= James Duffy (Irish publisher) =

Irish author and publisher

James Duffy (1809 – 4 July 1871) was a prominent Irish author and publisher. Duffy's business would become one of the major publishers of Irish nationalist books, bibles, magazines, Missals and religious texts throughout the 19th and 20th centuries. He was also a major publisher of Irish fiction. He was described as having "invented a new kind of cosy family Catholicism."

==Career==
Duffy was born in Monaghan. He was educated at a hedge school and began his business as a bookseller through purchasing Protestant bibles given to Catholics. He then traveled to Liverpool where he traded them for more valuable books. In 1830 he founded his own company, James Duffy and Sons and issued Boney's Oraculum, or Napoleon's Book of Fate, which experienced huge sales. Boney's Oraculum would later be the object of an allusion in a speech of Capt. Boyle in Seán O'Casey's 1924 play Juno and the Paycock. Another great editorial success was achieved when he collaborated with Charles Gavan Duffy (no relation) from 1843 to 1846 to publish poetry from the writers of The Nation.
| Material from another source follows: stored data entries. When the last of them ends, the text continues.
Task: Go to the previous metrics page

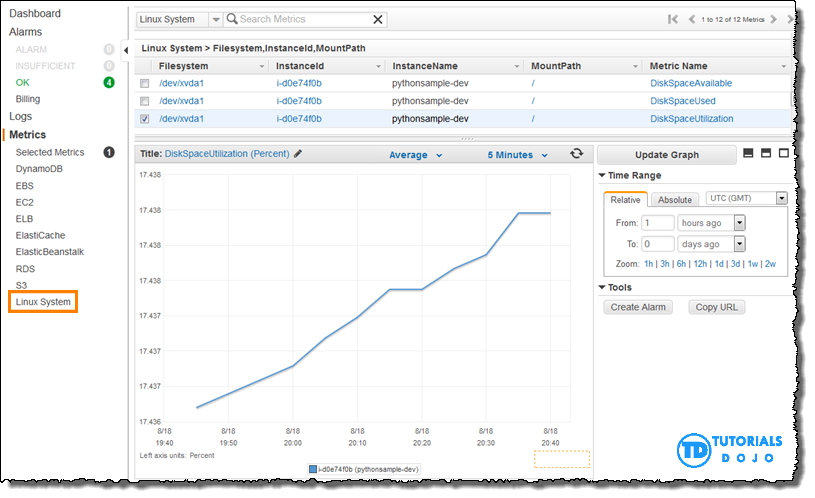Action: [691, 19]
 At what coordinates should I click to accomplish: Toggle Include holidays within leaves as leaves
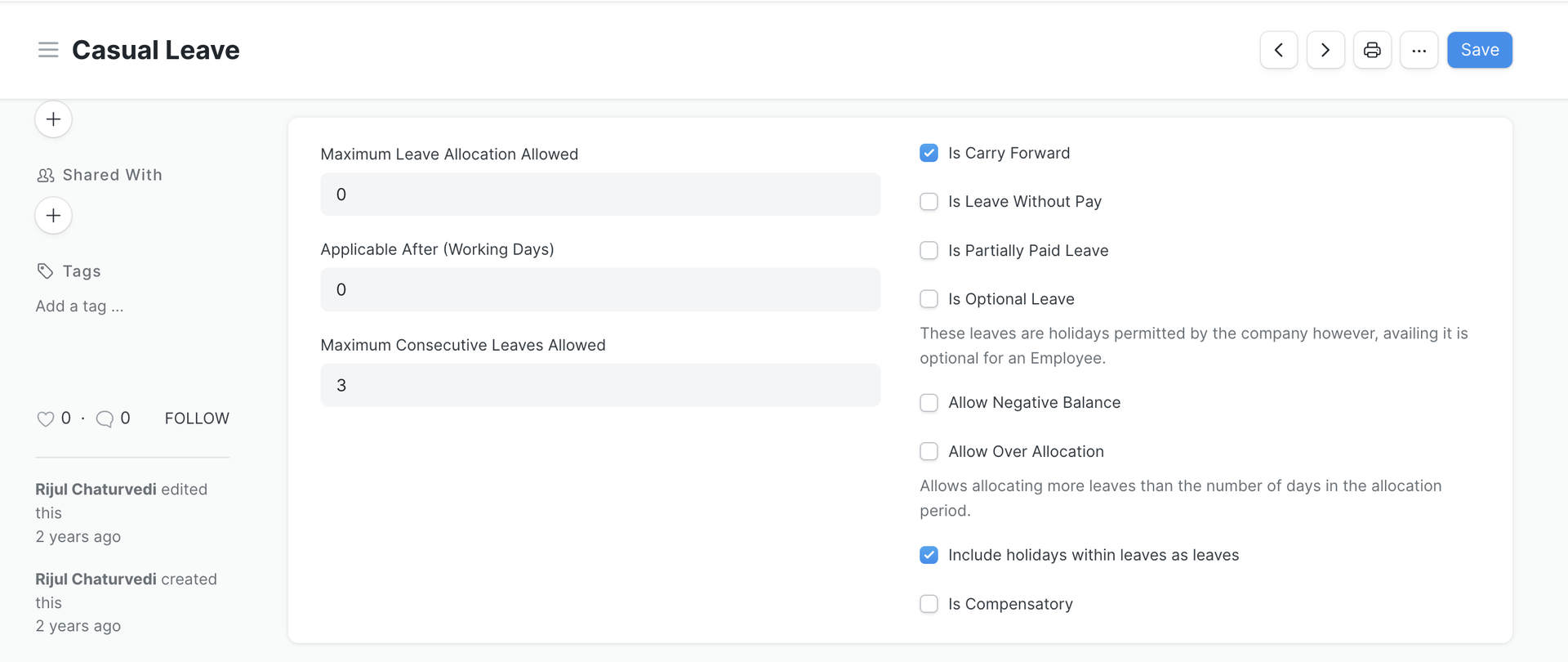coord(929,555)
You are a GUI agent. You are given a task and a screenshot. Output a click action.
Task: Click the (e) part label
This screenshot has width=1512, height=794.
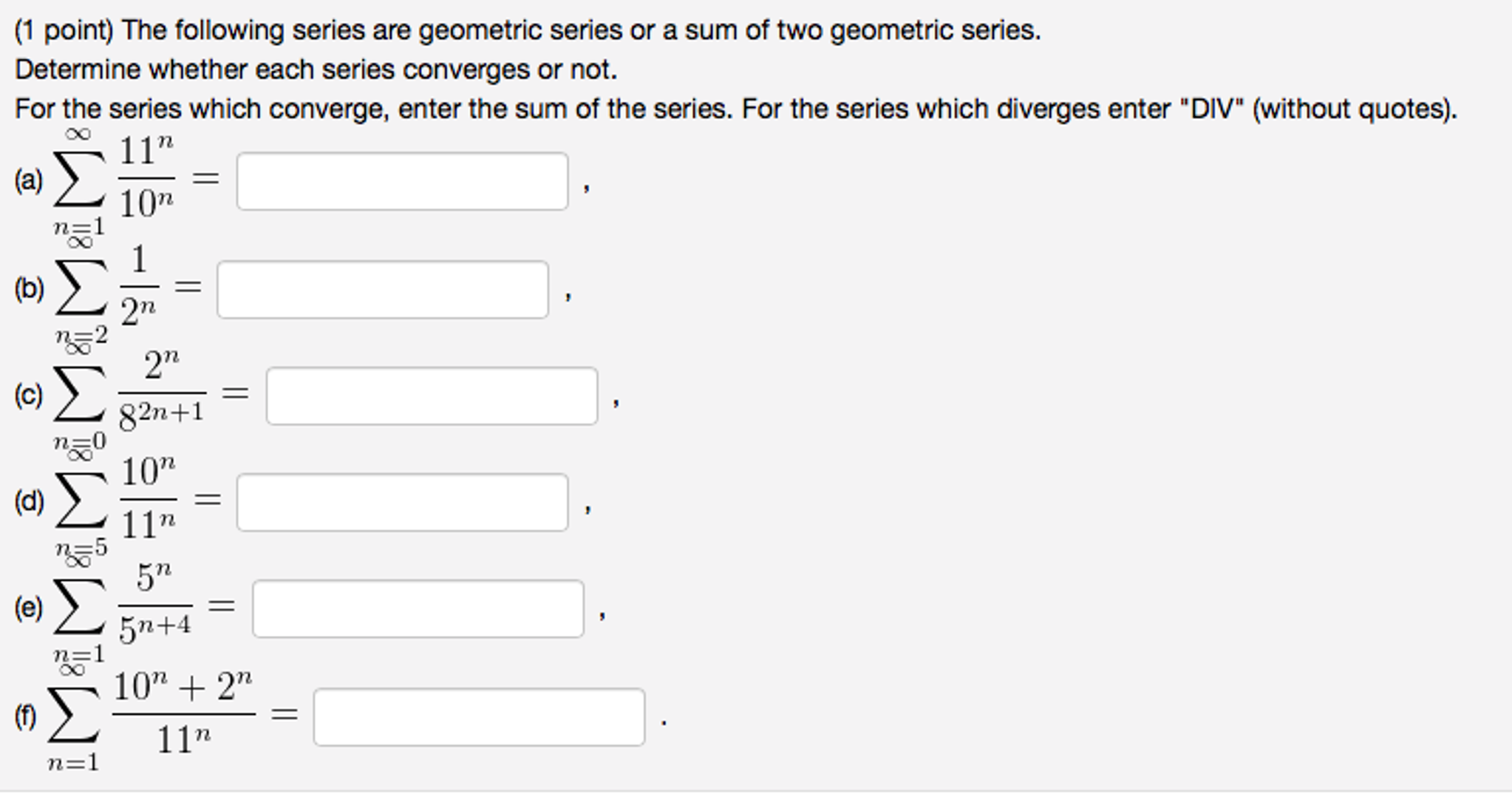29,608
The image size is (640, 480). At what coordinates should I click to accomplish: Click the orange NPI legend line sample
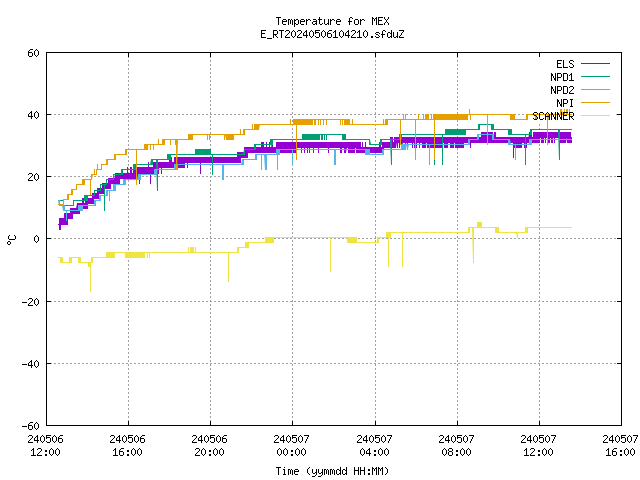[x=595, y=102]
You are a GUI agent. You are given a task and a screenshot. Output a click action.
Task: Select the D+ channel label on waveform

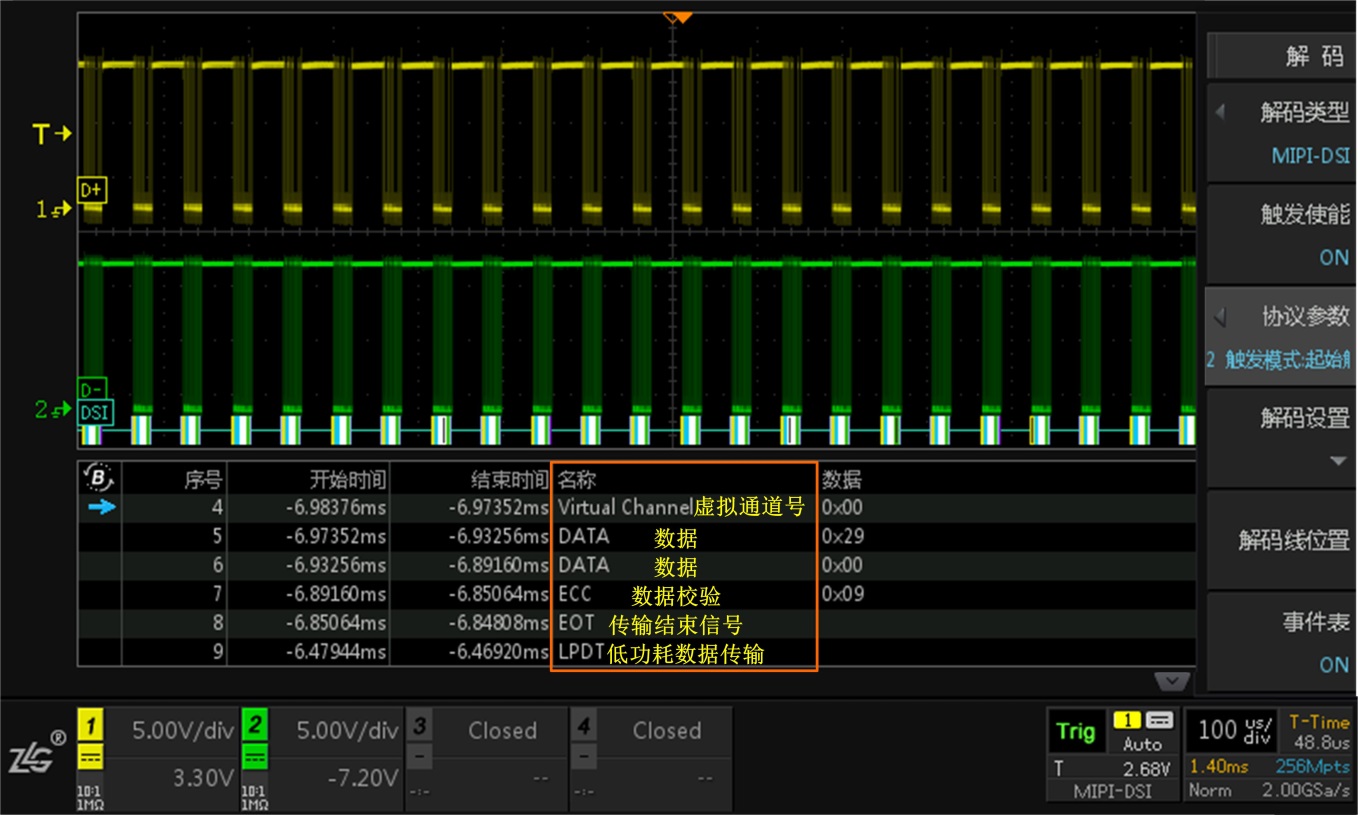click(x=92, y=189)
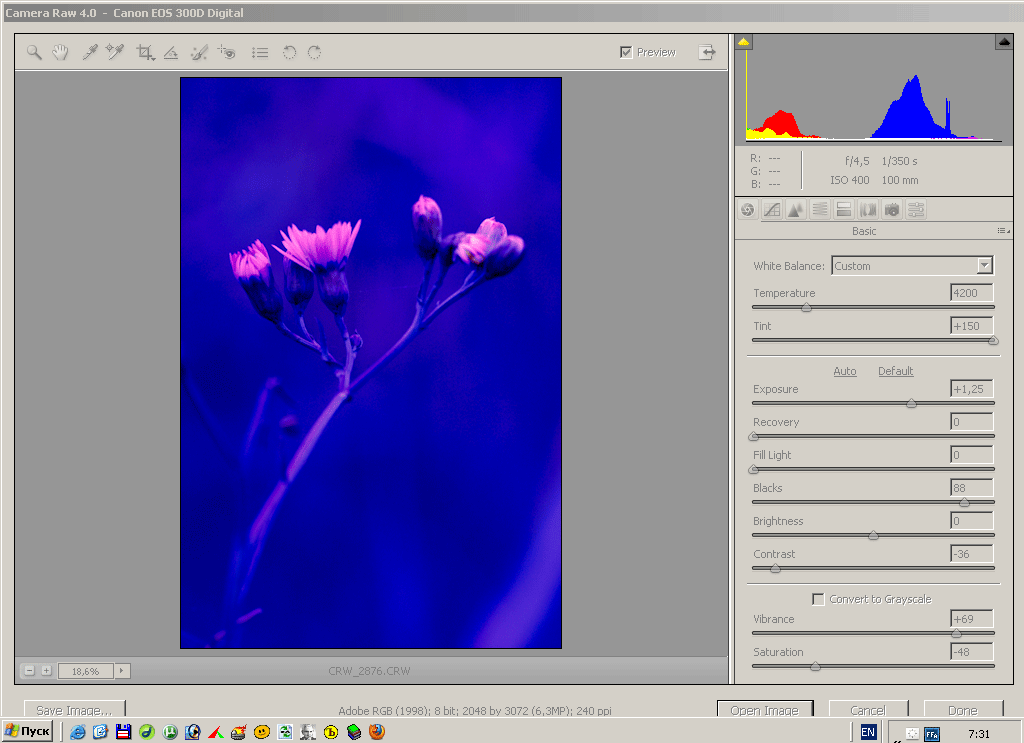Click the Windows Start (Пуск) button

[x=28, y=732]
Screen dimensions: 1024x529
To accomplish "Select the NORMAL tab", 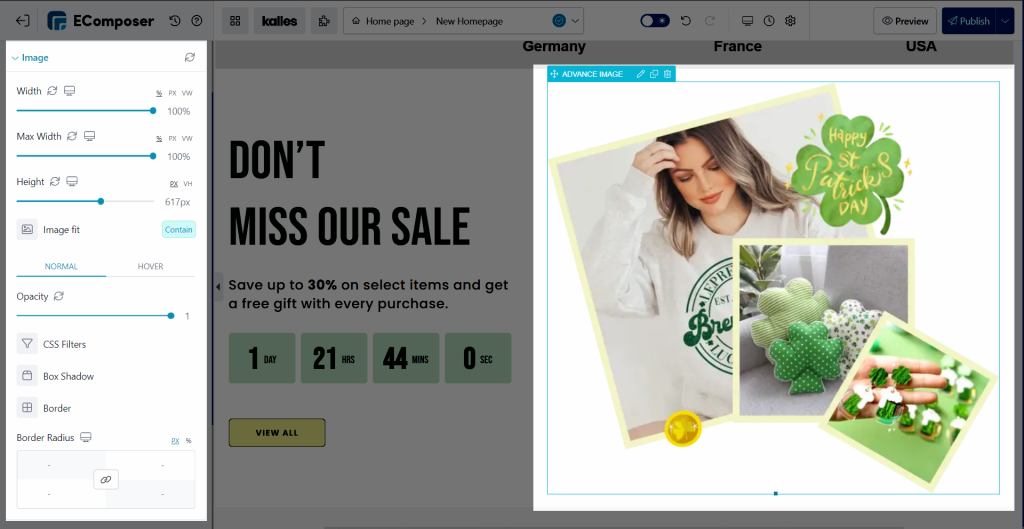I will 61,266.
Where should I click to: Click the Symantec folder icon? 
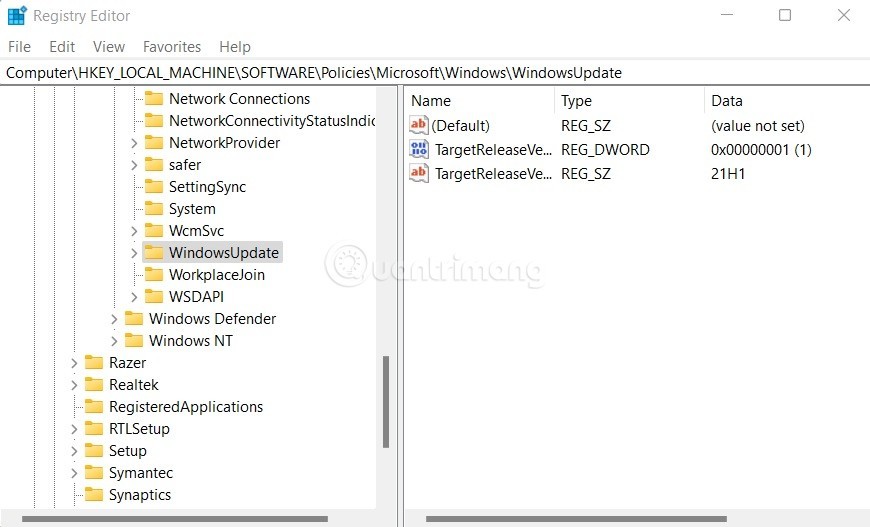coord(94,473)
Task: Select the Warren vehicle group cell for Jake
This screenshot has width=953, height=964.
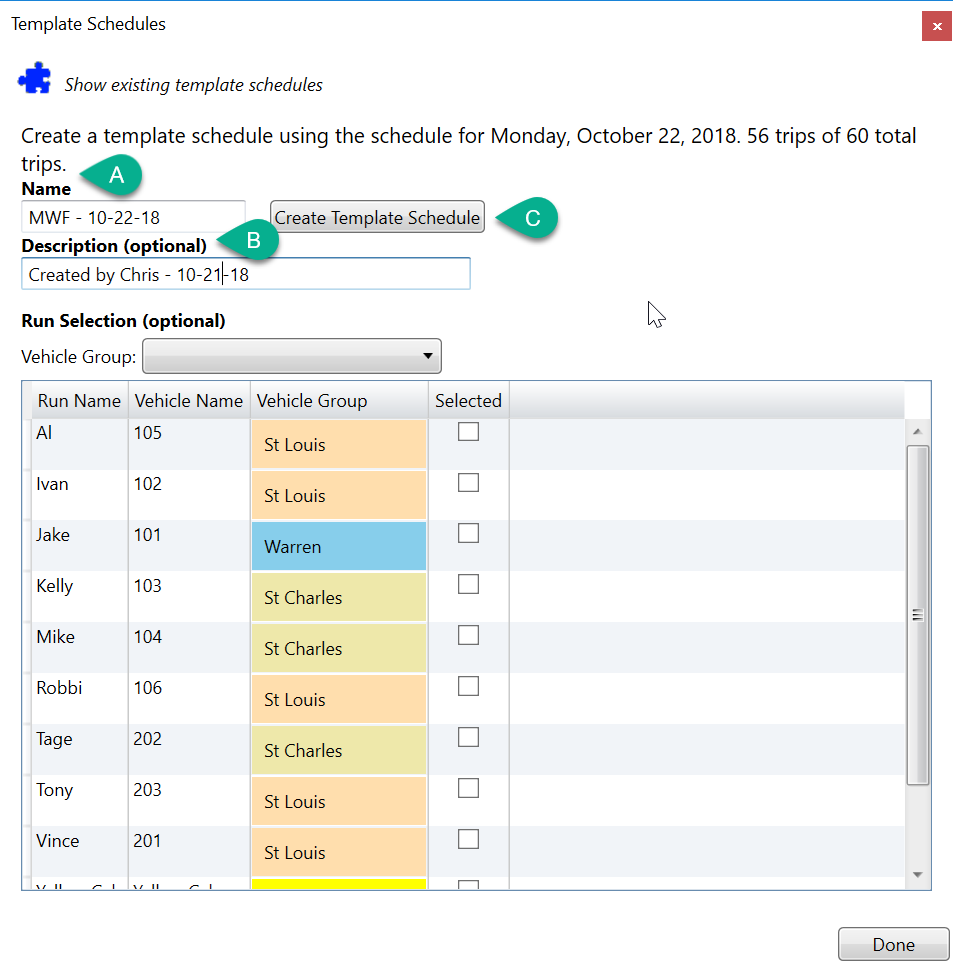Action: (338, 546)
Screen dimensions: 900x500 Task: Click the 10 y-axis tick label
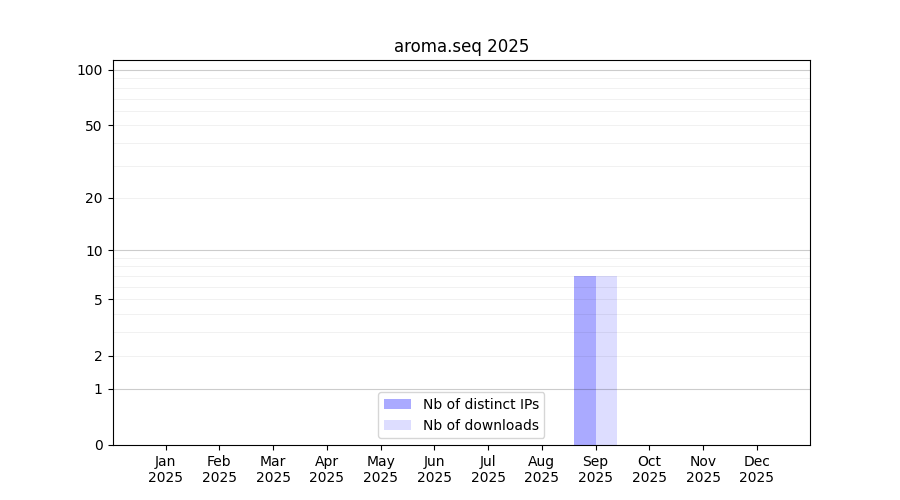(x=94, y=251)
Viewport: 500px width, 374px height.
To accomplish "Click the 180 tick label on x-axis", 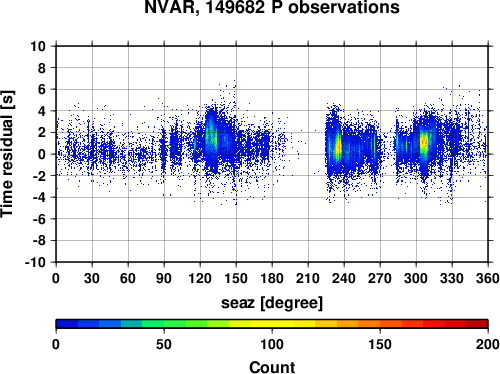I will point(272,278).
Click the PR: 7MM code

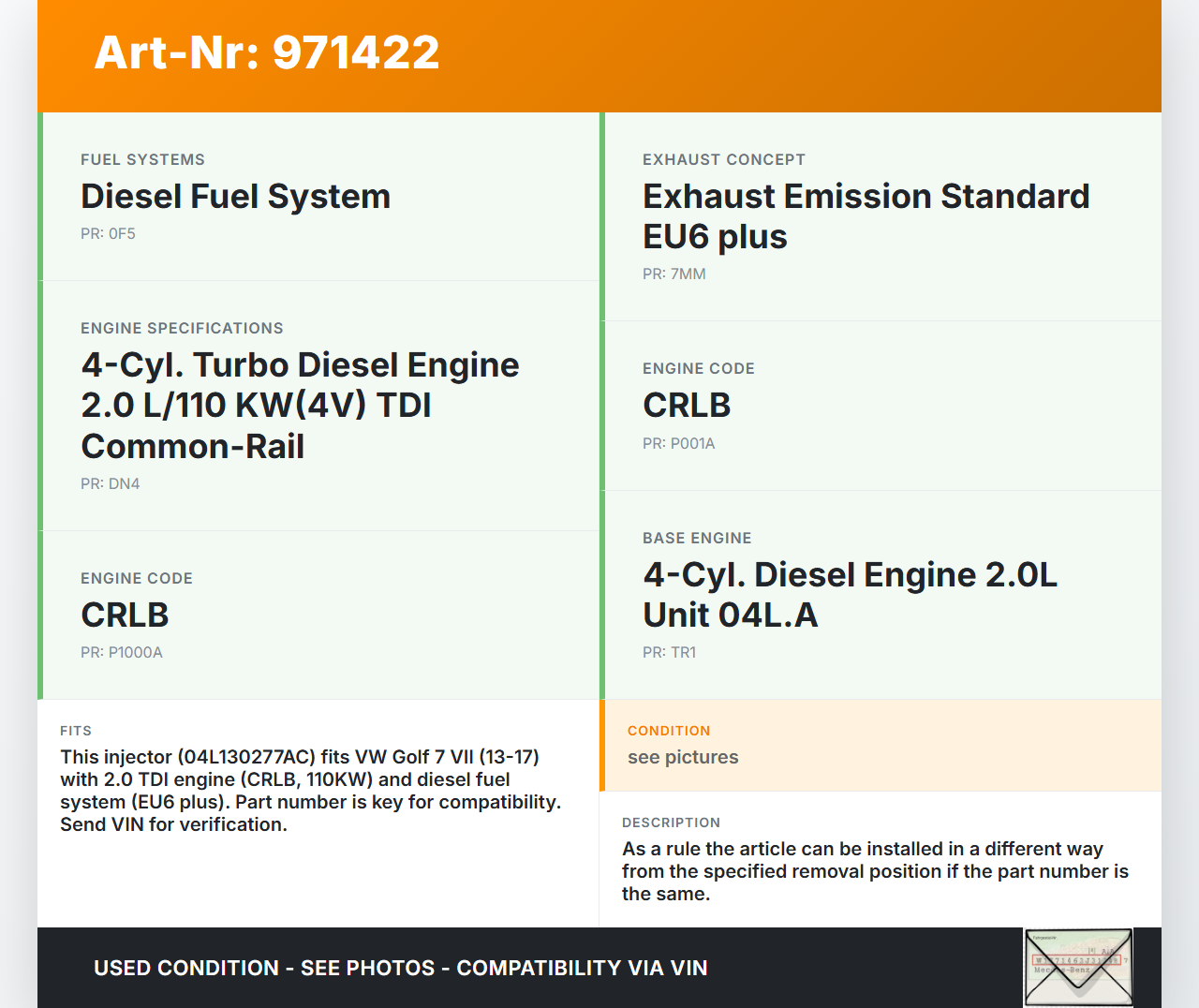click(x=674, y=274)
By the 1860s he was employing 120 staff members at his various enterprises in Dublin. In 1860 he started Duffy's Hibernian Magazine, edited by Martin Haverty. It was a monthly, price eight pence, and ran for two years. The contributors included Charles Patrick Meehan, Julia Kavanagh, Denis Florence MacCarthy, John O'Donovan, William Carleton, Thomas D'Arcy McGee, and William John Fitzpatrick, and the articles were all signed. A second series began in 1862, renamed Duffy's Hibernian Sixpence Magazine, with Meehan as editor, which extended to six volumes and ended in June 1865. These and other relatively cheap magazines took advantage of the new-found confidence in home-grown literature and also offered an outlet for Irish authors.

Among the magazines he published were:
- Duffy's Irish Catholic Magazine (1847)
- Catholic Guardian
- Christian Family Library
- Duffy's Hibernian Magazine
- Illustrated Dublin Journal
- Duffy's Fireside Magazine: A Monthly Miscellany (November 1850 – October 1852) (price: 4d)
- Duffy's Hibernian Sixpence Magazine (ceased publication in 1864)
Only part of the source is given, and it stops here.